Short problem —
Pull every line from the listing below and repeat each one exactly, with no changes.

Listing of text and element pointing:

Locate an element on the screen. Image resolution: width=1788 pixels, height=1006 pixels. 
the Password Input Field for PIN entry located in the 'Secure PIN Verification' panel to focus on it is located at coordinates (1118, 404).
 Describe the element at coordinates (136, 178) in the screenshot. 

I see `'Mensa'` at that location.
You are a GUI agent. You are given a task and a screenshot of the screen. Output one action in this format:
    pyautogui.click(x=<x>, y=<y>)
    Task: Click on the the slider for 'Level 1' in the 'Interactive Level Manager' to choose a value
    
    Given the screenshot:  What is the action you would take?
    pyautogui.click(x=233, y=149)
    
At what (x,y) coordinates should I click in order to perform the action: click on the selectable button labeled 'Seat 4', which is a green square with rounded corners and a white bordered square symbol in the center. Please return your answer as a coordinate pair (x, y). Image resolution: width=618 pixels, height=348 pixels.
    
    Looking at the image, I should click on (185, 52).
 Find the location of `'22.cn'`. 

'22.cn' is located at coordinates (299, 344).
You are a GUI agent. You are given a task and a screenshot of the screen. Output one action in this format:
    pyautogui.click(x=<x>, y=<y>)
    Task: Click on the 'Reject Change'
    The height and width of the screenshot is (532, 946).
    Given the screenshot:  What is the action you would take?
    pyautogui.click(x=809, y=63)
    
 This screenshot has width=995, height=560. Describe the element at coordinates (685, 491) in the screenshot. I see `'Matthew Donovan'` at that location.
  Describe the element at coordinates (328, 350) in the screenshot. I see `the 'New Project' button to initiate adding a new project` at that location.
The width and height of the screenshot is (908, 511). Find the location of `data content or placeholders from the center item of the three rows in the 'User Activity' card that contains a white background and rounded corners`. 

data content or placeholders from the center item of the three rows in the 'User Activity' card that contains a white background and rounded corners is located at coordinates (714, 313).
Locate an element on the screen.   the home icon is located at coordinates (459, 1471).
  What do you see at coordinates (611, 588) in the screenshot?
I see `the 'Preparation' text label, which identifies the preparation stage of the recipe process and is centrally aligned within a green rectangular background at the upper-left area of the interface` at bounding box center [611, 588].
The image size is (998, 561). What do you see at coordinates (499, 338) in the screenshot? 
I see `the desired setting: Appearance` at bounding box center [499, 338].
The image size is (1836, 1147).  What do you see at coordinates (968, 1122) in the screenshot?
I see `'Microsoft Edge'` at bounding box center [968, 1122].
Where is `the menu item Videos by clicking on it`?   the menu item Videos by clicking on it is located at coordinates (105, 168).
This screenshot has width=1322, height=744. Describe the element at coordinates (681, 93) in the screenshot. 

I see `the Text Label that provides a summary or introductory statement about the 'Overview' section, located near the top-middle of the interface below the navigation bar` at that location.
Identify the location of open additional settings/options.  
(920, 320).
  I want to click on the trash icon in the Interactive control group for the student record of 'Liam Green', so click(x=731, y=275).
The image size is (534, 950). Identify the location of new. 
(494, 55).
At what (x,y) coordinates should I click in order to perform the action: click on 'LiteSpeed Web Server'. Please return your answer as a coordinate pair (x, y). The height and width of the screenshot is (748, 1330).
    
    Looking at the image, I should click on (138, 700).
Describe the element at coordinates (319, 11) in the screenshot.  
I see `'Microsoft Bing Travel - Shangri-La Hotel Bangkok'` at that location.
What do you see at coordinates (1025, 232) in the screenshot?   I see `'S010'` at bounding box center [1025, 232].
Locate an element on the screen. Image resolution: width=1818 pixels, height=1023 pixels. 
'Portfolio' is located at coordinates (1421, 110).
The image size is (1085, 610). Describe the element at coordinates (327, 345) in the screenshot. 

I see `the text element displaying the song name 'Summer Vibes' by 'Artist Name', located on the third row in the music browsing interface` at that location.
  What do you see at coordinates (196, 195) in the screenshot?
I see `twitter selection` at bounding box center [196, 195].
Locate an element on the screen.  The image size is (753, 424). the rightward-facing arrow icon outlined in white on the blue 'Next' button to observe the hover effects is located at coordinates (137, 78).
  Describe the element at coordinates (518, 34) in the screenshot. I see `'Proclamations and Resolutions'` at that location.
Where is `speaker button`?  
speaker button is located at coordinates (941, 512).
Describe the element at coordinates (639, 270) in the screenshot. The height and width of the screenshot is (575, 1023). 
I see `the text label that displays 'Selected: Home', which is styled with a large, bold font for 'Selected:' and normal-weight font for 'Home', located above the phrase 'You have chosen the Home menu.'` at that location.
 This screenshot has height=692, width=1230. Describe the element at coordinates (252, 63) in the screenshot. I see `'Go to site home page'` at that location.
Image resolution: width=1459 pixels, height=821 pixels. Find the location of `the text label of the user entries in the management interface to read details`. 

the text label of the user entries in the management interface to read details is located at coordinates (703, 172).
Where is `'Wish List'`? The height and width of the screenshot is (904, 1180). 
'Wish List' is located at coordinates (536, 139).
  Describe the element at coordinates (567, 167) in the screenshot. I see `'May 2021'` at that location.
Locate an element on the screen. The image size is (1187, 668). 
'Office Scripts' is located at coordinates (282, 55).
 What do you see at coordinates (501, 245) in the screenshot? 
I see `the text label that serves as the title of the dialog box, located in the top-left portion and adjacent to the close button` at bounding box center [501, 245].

Response to the exercise —
Locate an element on the screen. Image resolution: width=1788 pixels, height=1006 pixels. 
the Password Input Field for PIN entry located in the 'Secure PIN Verification' panel to focus on it is located at coordinates (1118, 404).
 Describe the element at coordinates (136, 178) in the screenshot. 

I see `'Mensa'` at that location.
You are a GUI agent. You are given a task and a screenshot of the screen. Output one action in this format:
    pyautogui.click(x=<x>, y=<y>)
    Task: Click on the the slider for 'Level 1' in the 'Interactive Level Manager' to choose a value
    
    Given the screenshot:  What is the action you would take?
    pyautogui.click(x=233, y=149)
    
At what (x,y) coordinates should I click in order to perform the action: click on the selectable button labeled 'Seat 4', which is a green square with rounded corners and a white bordered square symbol in the center. Please return your answer as a coordinate pair (x, y). Image resolution: width=618 pixels, height=348 pixels.
    
    Looking at the image, I should click on (185, 52).
 Find the location of `'22.cn'`. 

'22.cn' is located at coordinates (299, 344).
You are a GUI agent. You are given a task and a screenshot of the screen. Output one action in this format:
    pyautogui.click(x=<x>, y=<y>)
    Task: Click on the 'Reject Change'
    The height and width of the screenshot is (532, 946).
    Given the screenshot:  What is the action you would take?
    pyautogui.click(x=809, y=63)
    
 This screenshot has width=995, height=560. Describe the element at coordinates (685, 491) in the screenshot. I see `'Matthew Donovan'` at that location.
  Describe the element at coordinates (328, 350) in the screenshot. I see `the 'New Project' button to initiate adding a new project` at that location.
The width and height of the screenshot is (908, 511). Find the location of `data content or placeholders from the center item of the three rows in the 'User Activity' card that contains a white background and rounded corners`. 

data content or placeholders from the center item of the three rows in the 'User Activity' card that contains a white background and rounded corners is located at coordinates (714, 313).
Locate an element on the screen.   the home icon is located at coordinates (459, 1471).
  What do you see at coordinates (611, 588) in the screenshot?
I see `the 'Preparation' text label, which identifies the preparation stage of the recipe process and is centrally aligned within a green rectangular background at the upper-left area of the interface` at bounding box center [611, 588].
The image size is (998, 561). What do you see at coordinates (499, 338) in the screenshot? 
I see `the desired setting: Appearance` at bounding box center [499, 338].
The image size is (1836, 1147).  What do you see at coordinates (968, 1122) in the screenshot?
I see `'Microsoft Edge'` at bounding box center [968, 1122].
Where is `the menu item Videos by clicking on it`?   the menu item Videos by clicking on it is located at coordinates (105, 168).
This screenshot has width=1322, height=744. Describe the element at coordinates (681, 93) in the screenshot. 

I see `the Text Label that provides a summary or introductory statement about the 'Overview' section, located near the top-middle of the interface below the navigation bar` at that location.
Identify the location of open additional settings/options.  
(920, 320).
  I want to click on the trash icon in the Interactive control group for the student record of 'Liam Green', so click(x=731, y=275).
The image size is (534, 950). Identify the location of new. 
(494, 55).
At what (x,y) coordinates should I click in order to perform the action: click on 'LiteSpeed Web Server'. Please return your answer as a coordinate pair (x, y). The height and width of the screenshot is (748, 1330).
    
    Looking at the image, I should click on (138, 700).
Describe the element at coordinates (319, 11) in the screenshot.  
I see `'Microsoft Bing Travel - Shangri-La Hotel Bangkok'` at that location.
What do you see at coordinates (1025, 232) in the screenshot?   I see `'S010'` at bounding box center [1025, 232].
Locate an element on the screen. Image resolution: width=1818 pixels, height=1023 pixels. 
'Portfolio' is located at coordinates (1421, 110).
The image size is (1085, 610). Describe the element at coordinates (327, 345) in the screenshot. 

I see `the text element displaying the song name 'Summer Vibes' by 'Artist Name', located on the third row in the music browsing interface` at that location.
  What do you see at coordinates (196, 195) in the screenshot?
I see `twitter selection` at bounding box center [196, 195].
Locate an element on the screen.  The image size is (753, 424). the rightward-facing arrow icon outlined in white on the blue 'Next' button to observe the hover effects is located at coordinates (137, 78).
  Describe the element at coordinates (518, 34) in the screenshot. I see `'Proclamations and Resolutions'` at that location.
Where is `speaker button`?  
speaker button is located at coordinates (941, 512).
Describe the element at coordinates (639, 270) in the screenshot. The height and width of the screenshot is (575, 1023). 
I see `the text label that displays 'Selected: Home', which is styled with a large, bold font for 'Selected:' and normal-weight font for 'Home', located above the phrase 'You have chosen the Home menu.'` at that location.
 This screenshot has height=692, width=1230. Describe the element at coordinates (252, 63) in the screenshot. I see `'Go to site home page'` at that location.
Image resolution: width=1459 pixels, height=821 pixels. Find the location of `the text label of the user entries in the management interface to read details`. 

the text label of the user entries in the management interface to read details is located at coordinates (703, 172).
Where is `'Wish List'`? The height and width of the screenshot is (904, 1180). 
'Wish List' is located at coordinates (536, 139).
  Describe the element at coordinates (567, 167) in the screenshot. I see `'May 2021'` at that location.
Locate an element on the screen. The image size is (1187, 668). 
'Office Scripts' is located at coordinates (282, 55).
 What do you see at coordinates (501, 245) in the screenshot? 
I see `the text label that serves as the title of the dialog box, located in the top-left portion and adjacent to the close button` at bounding box center [501, 245].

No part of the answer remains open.